**WHAT YOU NEED TO DO**
Convert the data below into a JSON list of strings, one string per line, leaving out blank lines.
■ ■ ■ ■
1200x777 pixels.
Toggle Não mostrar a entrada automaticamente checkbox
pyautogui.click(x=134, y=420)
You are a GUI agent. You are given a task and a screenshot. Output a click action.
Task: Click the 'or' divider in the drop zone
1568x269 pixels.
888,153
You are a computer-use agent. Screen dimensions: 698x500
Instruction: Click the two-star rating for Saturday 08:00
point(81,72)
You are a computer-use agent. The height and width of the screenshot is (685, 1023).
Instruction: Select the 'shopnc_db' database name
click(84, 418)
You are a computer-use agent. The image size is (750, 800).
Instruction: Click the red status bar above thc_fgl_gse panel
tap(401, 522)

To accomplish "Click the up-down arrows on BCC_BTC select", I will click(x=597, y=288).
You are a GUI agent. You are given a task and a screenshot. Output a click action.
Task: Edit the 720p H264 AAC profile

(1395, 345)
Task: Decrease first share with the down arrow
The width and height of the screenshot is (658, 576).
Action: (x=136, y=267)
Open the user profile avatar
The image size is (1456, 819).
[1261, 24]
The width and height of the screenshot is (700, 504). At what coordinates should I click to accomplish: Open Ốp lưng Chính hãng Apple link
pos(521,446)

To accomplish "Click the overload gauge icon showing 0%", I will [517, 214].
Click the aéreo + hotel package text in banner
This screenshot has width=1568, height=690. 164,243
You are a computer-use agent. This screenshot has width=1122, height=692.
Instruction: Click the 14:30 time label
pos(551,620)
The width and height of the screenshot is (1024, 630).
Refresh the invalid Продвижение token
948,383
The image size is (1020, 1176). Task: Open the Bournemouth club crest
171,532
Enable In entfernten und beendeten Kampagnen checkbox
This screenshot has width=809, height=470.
■ ■ ■ ■
**TASK SOLUTION**
[
  "1200x777 pixels.",
  "Toggle Não mostrar a entrada automaticamente checkbox",
  "pyautogui.click(x=134, y=420)",
  "You are a GUI agent. You are given a task and a screenshot. Output a click action.",
  "Task: Click the 'or' divider in the drop zone",
  "1568x269 pixels.",
  "888,153",
  "You are a computer-use agent. Screen dimensions: 698x500",
  "Instruction: Click the two-star rating for Saturday 08:00",
  "point(81,72)",
  "You are a computer-use agent. The height and width of the screenshot is (685, 1023).",
  "Instruction: Select the 'shopnc_db' database name",
  "click(84, 418)",
  "You are a computer-use agent. The image size is (750, 800).",
  "Instruction: Click the red status bar above thc_fgl_gse panel",
  "tap(401, 522)",
  "To accomplish \"Click the up-down arrows on BCC_BTC select\", I will click(x=597, y=288).",
  "You are a GUI agent. You are given a task and a screenshot. Output a click action.",
  "Task: Edit the 720p H264 AAC profile",
  "(1395, 345)",
  "Task: Decrease first share with the down arrow",
  "The width and height of the screenshot is (658, 576).",
  "Action: (x=136, y=267)",
  "Open the user profile avatar",
  "The image size is (1456, 819).",
  "[1261, 24]",
  "The width and height of the screenshot is (700, 504). At what coordinates should I click to accomplish: Open Ốp lưng Chính hãng Apple link",
  "pos(521,446)",
  "To accomplish \"Click the overload gauge icon showing 0%\", I will [517, 214].",
  "Click the aéreo + hotel package text in banner",
  "This screenshot has width=1568, height=690. 164,243",
  "You are a computer-use agent. This screenshot has width=1122, height=692.",
  "Instruction: Click the 14:30 time label",
  "pos(551,620)",
  "The width and height of the screenshot is (1024, 630).",
  "Refresh the invalid Продвижение token",
  "948,383",
  "The image size is (1020, 1176). Task: Open the Bournemouth club crest",
  "171,532",
  "Enable In entfernten und beendeten Kampagnen checkbox",
  "This screenshot has width=809, height=470."
]